[Data for this exercise Boundary: Start]

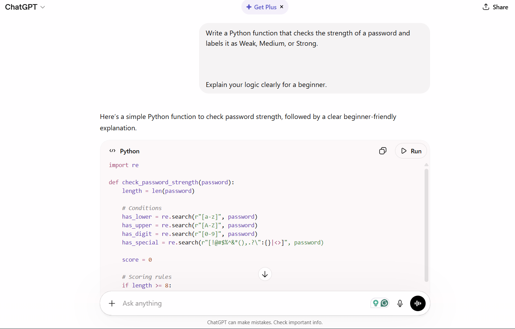
Task: Click the Python code block header tab
Action: (x=124, y=151)
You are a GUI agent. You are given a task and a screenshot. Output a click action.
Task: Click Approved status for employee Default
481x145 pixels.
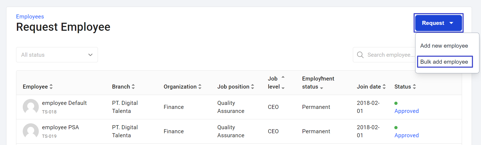pyautogui.click(x=407, y=111)

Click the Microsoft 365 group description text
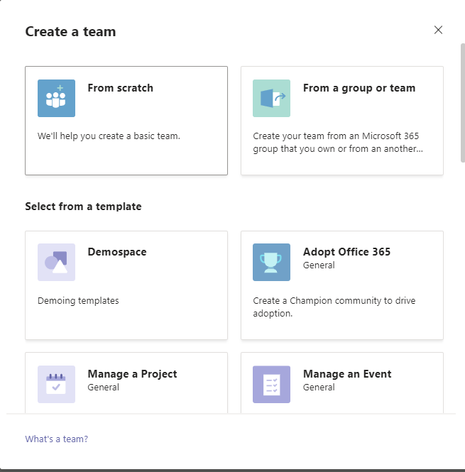coord(338,142)
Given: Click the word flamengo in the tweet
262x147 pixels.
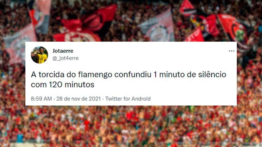Looking at the screenshot, I should pyautogui.click(x=95, y=75).
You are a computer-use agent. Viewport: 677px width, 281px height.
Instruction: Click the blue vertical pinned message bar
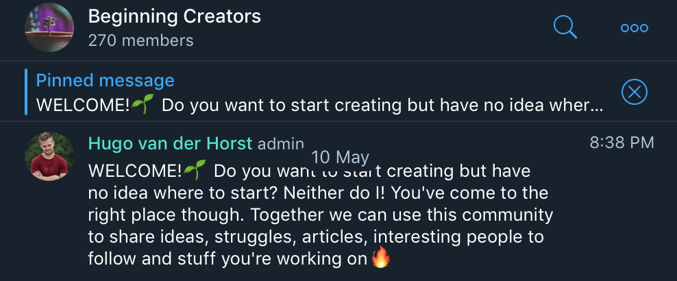[x=26, y=92]
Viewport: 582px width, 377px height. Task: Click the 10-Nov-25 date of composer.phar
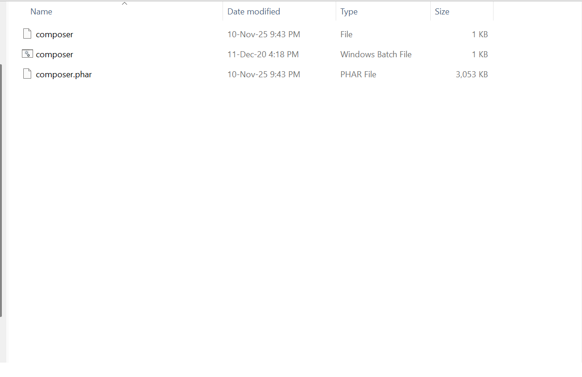tap(264, 74)
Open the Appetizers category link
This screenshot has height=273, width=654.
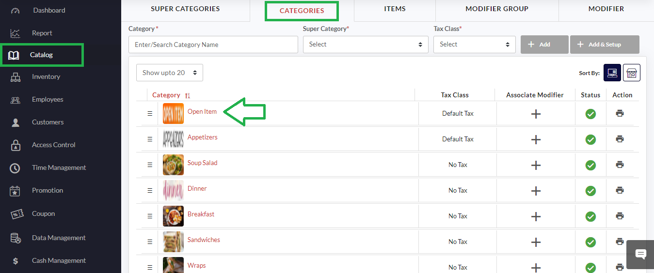[202, 137]
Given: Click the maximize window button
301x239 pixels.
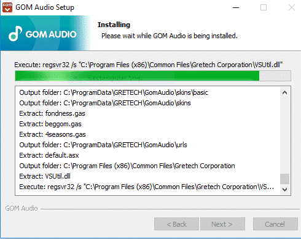Looking at the screenshot, I should point(264,7).
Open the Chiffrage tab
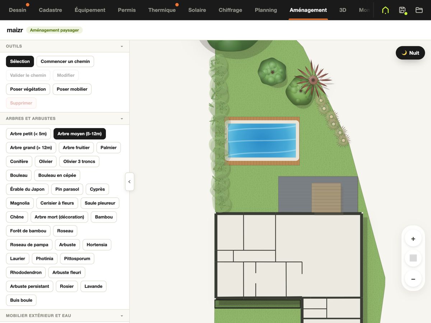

[Data for this exercise Boundary: End]

→ **What you will do**:
For this exercise, reproduce the data above exactly from the line containing "You are a GUI" through its final line, both ends included, with no pictures in the copy.

→ **Exercise result**:
You are a GUI agent. You are given a task and a screenshot. Output a click action.
Task: Click Approved status for employee Default
481x145 pixels.
pyautogui.click(x=407, y=111)

Click the Microsoft 365 group description text
coord(338,142)
Given: Click the word flamengo in the tweet
262x147 pixels.
Looking at the screenshot, I should pyautogui.click(x=95, y=75).
You are a computer-use agent. Viewport: 677px width, 281px height.
Instruction: Click the blue vertical pinned message bar
[x=26, y=92]
Viewport: 582px width, 377px height. Task: Click the 10-Nov-25 date of composer.phar
tap(264, 74)
Open the Appetizers category link
This screenshot has height=273, width=654.
[202, 137]
Given: Click the maximize window button
301x239 pixels.
Looking at the screenshot, I should point(264,7).
Open the Chiffrage tab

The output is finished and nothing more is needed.